TASK TO COMPLETE.
Below are entries; output exactly the lines from the one with "[Anmeldung Bühnenprogramm Frühjahresmesse" to the one with "Kurucumuz Hakkında (464, 1040)", both included, and nothing else.

DATA SECTION.
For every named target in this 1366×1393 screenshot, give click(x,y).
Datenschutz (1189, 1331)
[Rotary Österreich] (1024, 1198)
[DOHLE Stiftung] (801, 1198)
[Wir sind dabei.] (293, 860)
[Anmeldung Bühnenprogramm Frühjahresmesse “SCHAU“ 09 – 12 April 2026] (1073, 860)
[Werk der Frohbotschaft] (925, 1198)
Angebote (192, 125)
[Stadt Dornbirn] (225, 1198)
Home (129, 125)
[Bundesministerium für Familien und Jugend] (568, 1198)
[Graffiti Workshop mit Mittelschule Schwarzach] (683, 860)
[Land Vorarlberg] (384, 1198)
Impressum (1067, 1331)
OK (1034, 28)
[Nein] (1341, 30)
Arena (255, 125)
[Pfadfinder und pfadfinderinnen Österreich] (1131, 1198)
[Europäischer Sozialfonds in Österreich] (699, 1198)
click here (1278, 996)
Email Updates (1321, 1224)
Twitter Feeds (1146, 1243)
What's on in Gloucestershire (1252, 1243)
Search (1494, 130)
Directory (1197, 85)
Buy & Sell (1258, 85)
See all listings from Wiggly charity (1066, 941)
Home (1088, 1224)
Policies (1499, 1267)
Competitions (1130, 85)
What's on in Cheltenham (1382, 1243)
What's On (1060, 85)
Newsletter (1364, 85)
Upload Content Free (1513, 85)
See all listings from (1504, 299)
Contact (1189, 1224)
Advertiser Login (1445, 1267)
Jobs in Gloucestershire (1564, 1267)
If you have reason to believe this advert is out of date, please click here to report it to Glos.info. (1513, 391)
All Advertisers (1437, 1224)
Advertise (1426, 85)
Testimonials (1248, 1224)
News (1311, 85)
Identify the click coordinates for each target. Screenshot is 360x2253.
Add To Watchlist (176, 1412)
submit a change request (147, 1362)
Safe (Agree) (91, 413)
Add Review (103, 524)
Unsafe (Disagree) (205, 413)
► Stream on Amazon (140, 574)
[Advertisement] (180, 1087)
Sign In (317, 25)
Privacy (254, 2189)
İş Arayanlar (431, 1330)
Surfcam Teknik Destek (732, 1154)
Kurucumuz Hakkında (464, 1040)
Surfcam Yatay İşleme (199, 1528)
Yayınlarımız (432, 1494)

RESULT OF THE TASK.
[Anmeldung Bühnenprogramm Frühjahresmesse “SCHAU“ 09 – 12 April 2026] (1073, 860)
[Werk der Frohbotschaft] (925, 1198)
Angebote (192, 125)
[Stadt Dornbirn] (225, 1198)
Home (129, 125)
[Bundesministerium für Familien und Jugend] (568, 1198)
[Graffiti Workshop mit Mittelschule Schwarzach] (683, 860)
[Land Vorarlberg] (384, 1198)
Impressum (1067, 1331)
OK (1034, 28)
[Nein] (1341, 30)
Arena (255, 125)
[Pfadfinder und pfadfinderinnen Österreich] (1131, 1198)
[Europäischer Sozialfonds in Österreich] (699, 1198)
click here (1278, 996)
Email Updates (1321, 1224)
Twitter Feeds (1146, 1243)
What's on in Gloucestershire (1252, 1243)
Search (1494, 130)
Directory (1197, 85)
Buy & Sell (1258, 85)
See all listings from Wiggly charity (1066, 941)
Home (1088, 1224)
Policies (1499, 1267)
Competitions (1130, 85)
What's on in Cheltenham (1382, 1243)
What's On (1060, 85)
Newsletter (1364, 85)
Upload Content Free (1513, 85)
See all listings from (1504, 299)
Contact (1189, 1224)
Advertiser Login (1445, 1267)
Jobs in Gloucestershire (1564, 1267)
If you have reason to believe this advert is out of date, please click here to report it to Glos.info. (1513, 391)
All Advertisers (1437, 1224)
Advertise (1426, 85)
Testimonials (1248, 1224)
News (1311, 85)
Identify the click coordinates for each target. Screenshot is 360x2253.
Add To Watchlist (176, 1412)
submit a change request (147, 1362)
Safe (Agree) (91, 413)
Add Review (103, 524)
Unsafe (Disagree) (205, 413)
► Stream on Amazon (140, 574)
[Advertisement] (180, 1087)
Sign In (317, 25)
Privacy (254, 2189)
İş Arayanlar (431, 1330)
Surfcam Teknik Destek (732, 1154)
Kurucumuz Hakkında (464, 1040)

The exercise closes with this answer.